- Opening Delimiter -
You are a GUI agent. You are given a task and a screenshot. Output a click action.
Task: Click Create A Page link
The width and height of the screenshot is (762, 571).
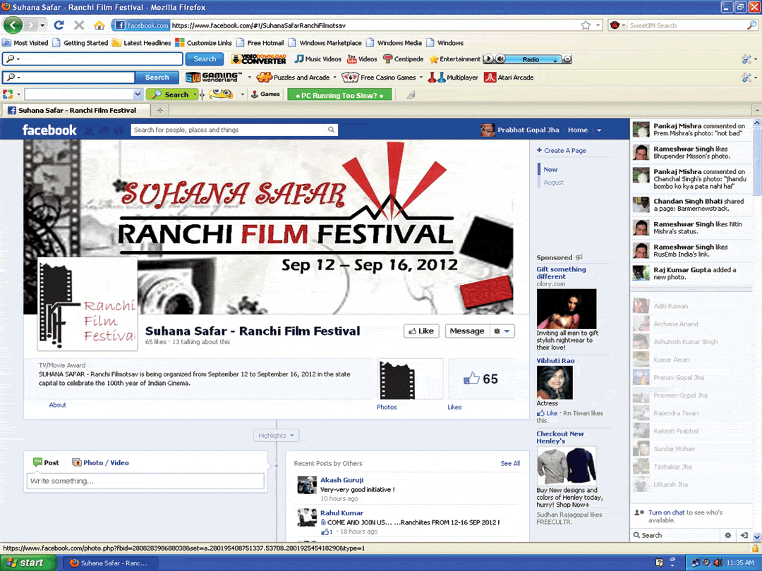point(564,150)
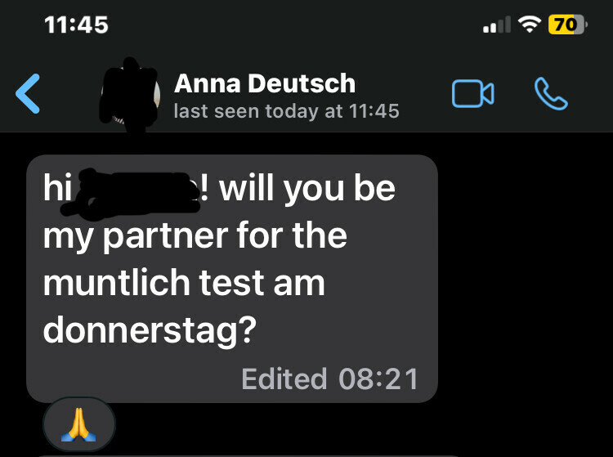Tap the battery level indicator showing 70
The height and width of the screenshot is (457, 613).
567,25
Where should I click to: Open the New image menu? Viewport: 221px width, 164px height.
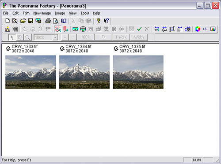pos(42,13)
- Closing Delimiter -
- Opening Delimiter -
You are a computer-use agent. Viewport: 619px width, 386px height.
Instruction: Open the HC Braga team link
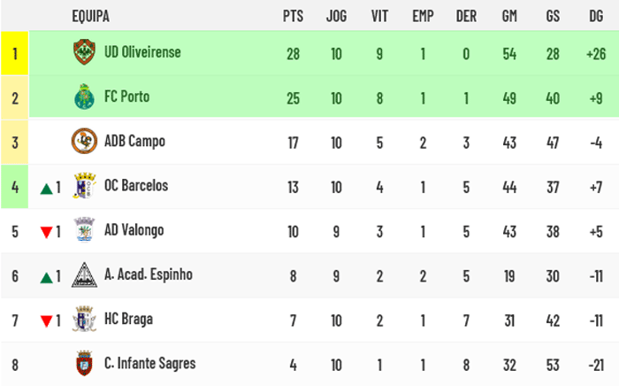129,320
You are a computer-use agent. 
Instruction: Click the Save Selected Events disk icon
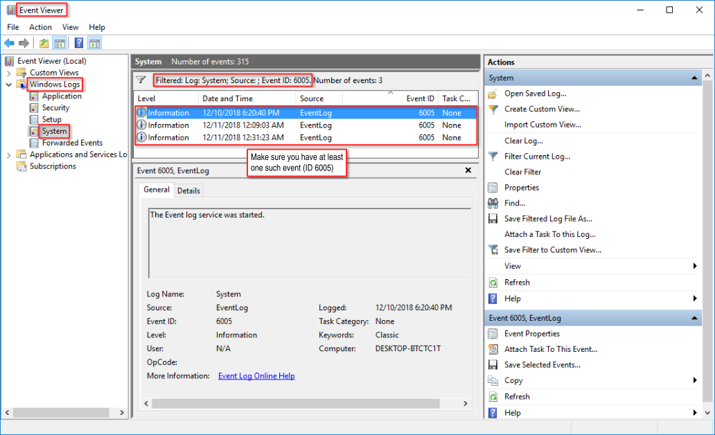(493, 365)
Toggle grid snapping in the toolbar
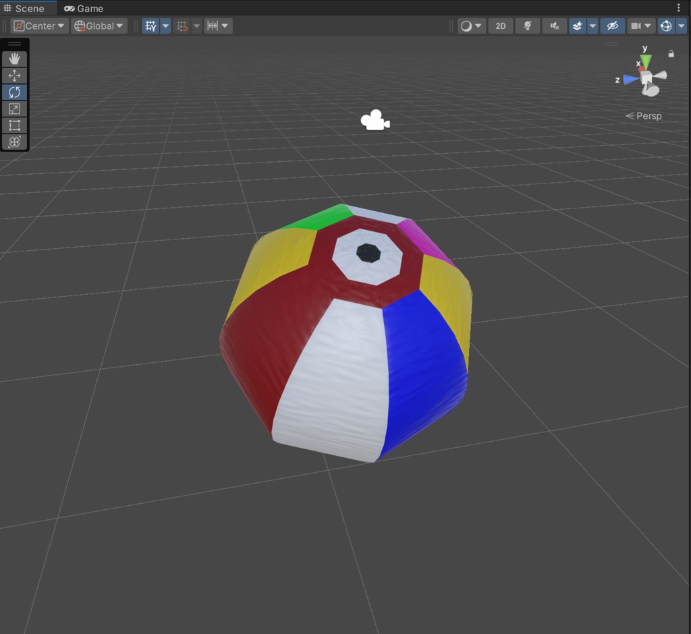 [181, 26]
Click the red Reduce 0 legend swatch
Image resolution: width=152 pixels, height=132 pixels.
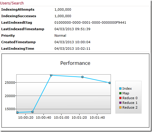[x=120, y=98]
- Closing Delimiter -
- Opening Delimiter -
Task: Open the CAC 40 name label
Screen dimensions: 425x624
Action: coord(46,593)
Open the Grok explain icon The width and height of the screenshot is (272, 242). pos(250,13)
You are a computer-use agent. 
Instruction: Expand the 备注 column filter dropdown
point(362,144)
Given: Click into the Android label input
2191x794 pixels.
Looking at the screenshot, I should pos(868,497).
- Closing Delimiter -
WHAT TO DO —
Going through the records above line by line, tally those with the word "label" and answer with the number only.

TASK RESULT —
2